Hi,
I have been trying to solve a problem I have with UTF-8 encoded sql scripts via the maven plugin. Data is being inserted into the database with encoding "windows-1252", even though the file.encoding System property is set to "UTF-8".
I tried various ways to workaround this, maven settings, plugins etc, but to no avail.

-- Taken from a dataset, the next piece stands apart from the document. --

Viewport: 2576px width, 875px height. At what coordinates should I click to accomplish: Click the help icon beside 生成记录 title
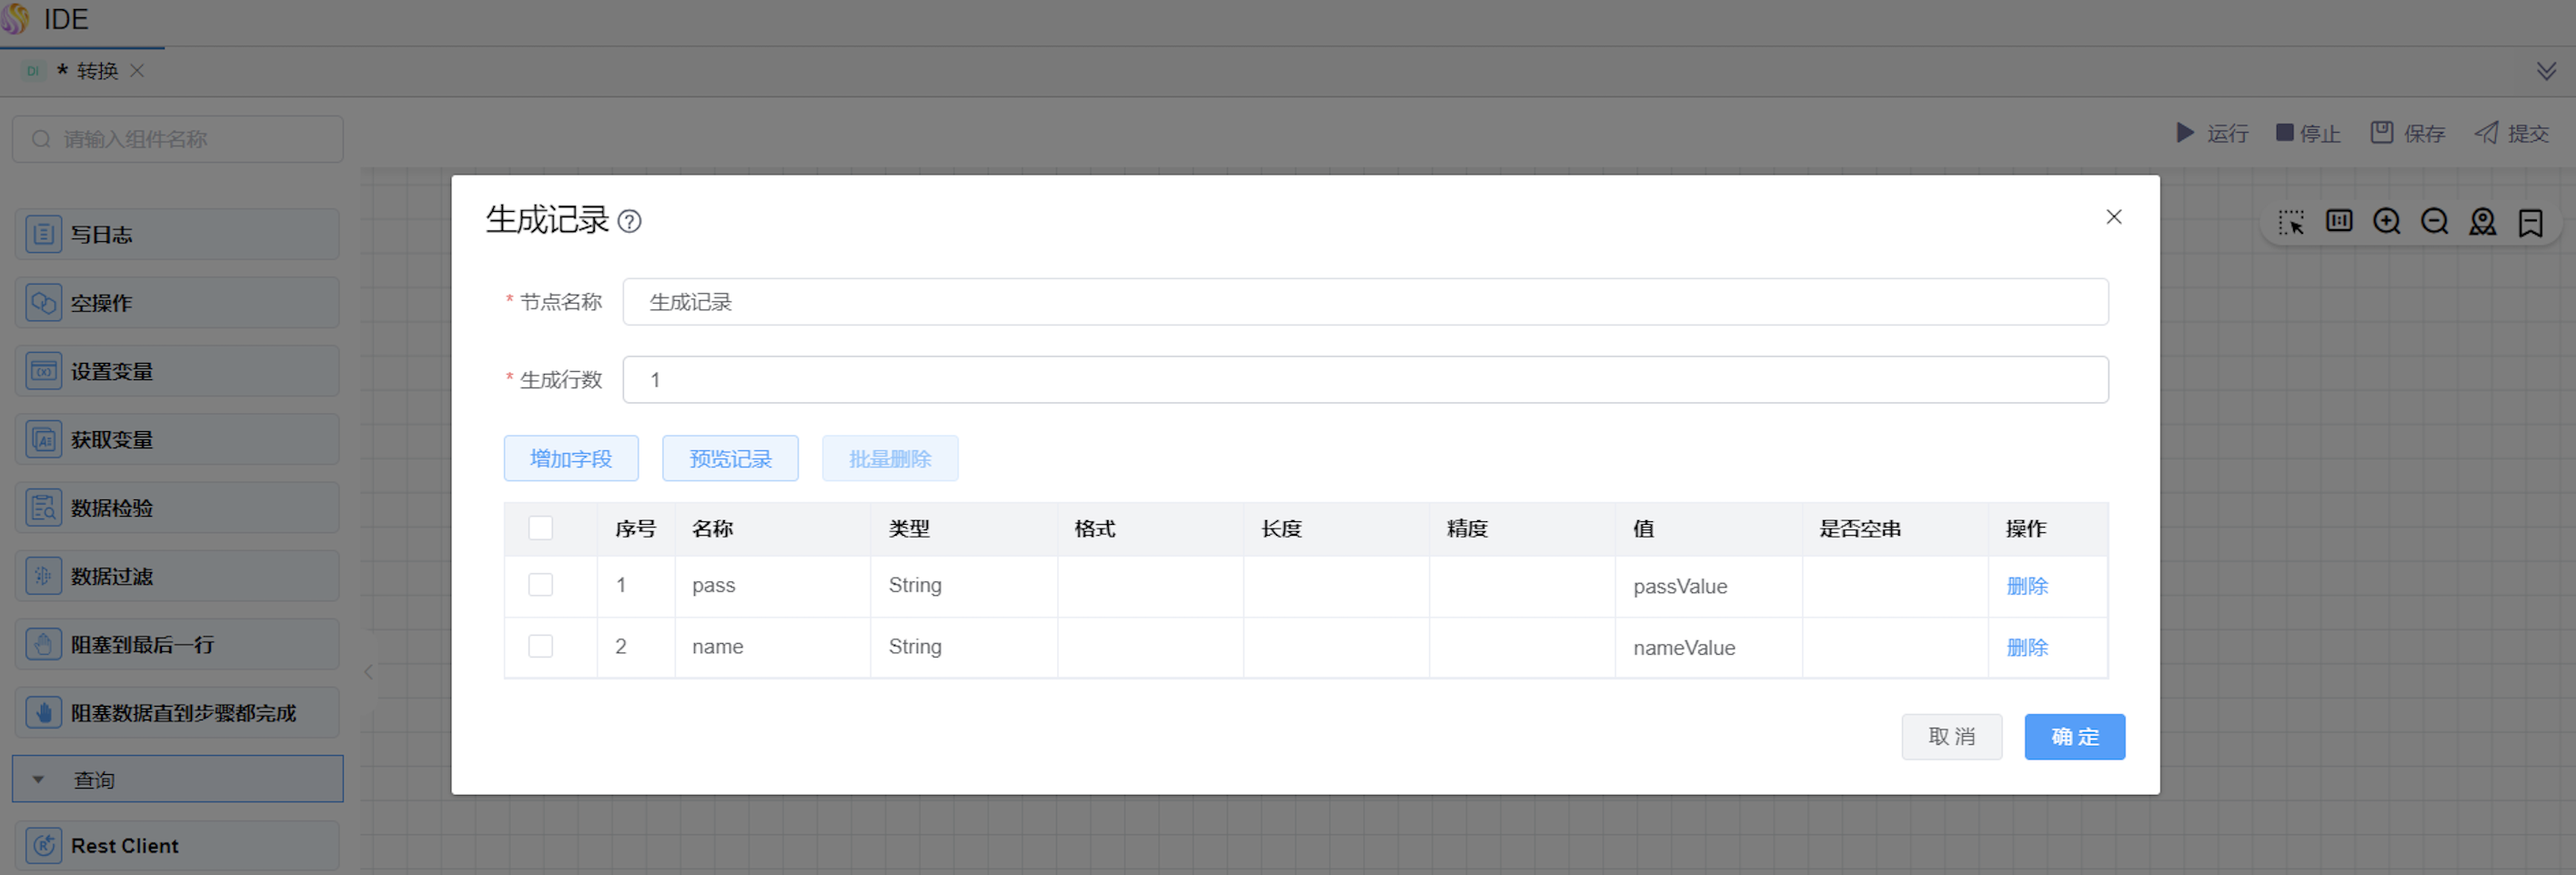coord(629,221)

Working with the code I see that, even though the system property for file.encoding is UTF-8, the Charset.defaultCharset() still returns "windows-1252".

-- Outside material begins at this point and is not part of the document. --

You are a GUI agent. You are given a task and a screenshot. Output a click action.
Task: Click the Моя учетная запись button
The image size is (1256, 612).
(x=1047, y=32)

Further testing (via groovy scripts) seems to verify the file.encoding has no effect on the default charset, contrary to the information I found online:
- $ groovy -Dfile.encoding=test -e "println System.getProperty(\"file.encoding\")"
- test
- $ groovy -Dfile.encoding=UTF-8 -e "println java.nio.charset.Charset.defaultCharset().name()"
- windows-1252
My "solution" at this point appears to be to fork the code and change the default charset in UtfBomAwareReader to use the file.encoding property (diff is below), but I also wanted to ask is this is a problem for others, and whether this change would make sense going into the main codebase?
Best regards,
Gary
- diff --git a/liquibase-core/src/main/java/liquibase/resource/UtfBomAwareReader.java b/liquibase-core/src/main/java/liquibase/resource/UtfBomAwareReader.java
- index af65682..7297f71 100644
- --- a/liquibase-core/src/main/java/liquibase/resource/UtfBomAwareReader.java
- +++ b/liquibase-core/src/main/java/liquibase/resource/UtfBomAwareReader.java
- @@ -28,7 +28,7 @@ public class UtfBomAwareReader extends Reader {
- public UtfBomAwareReader(InputStream in) {
- pis = new PushbackInputStream(in, 4);
- - this.defaultCharsetName = Charset.defaultCharset().name();
- + this.defaultCharsetName = System.getProperty("file.encoding");
- }
- public UtfBomAwareReader(InputStream in, String defaultCharsetName) {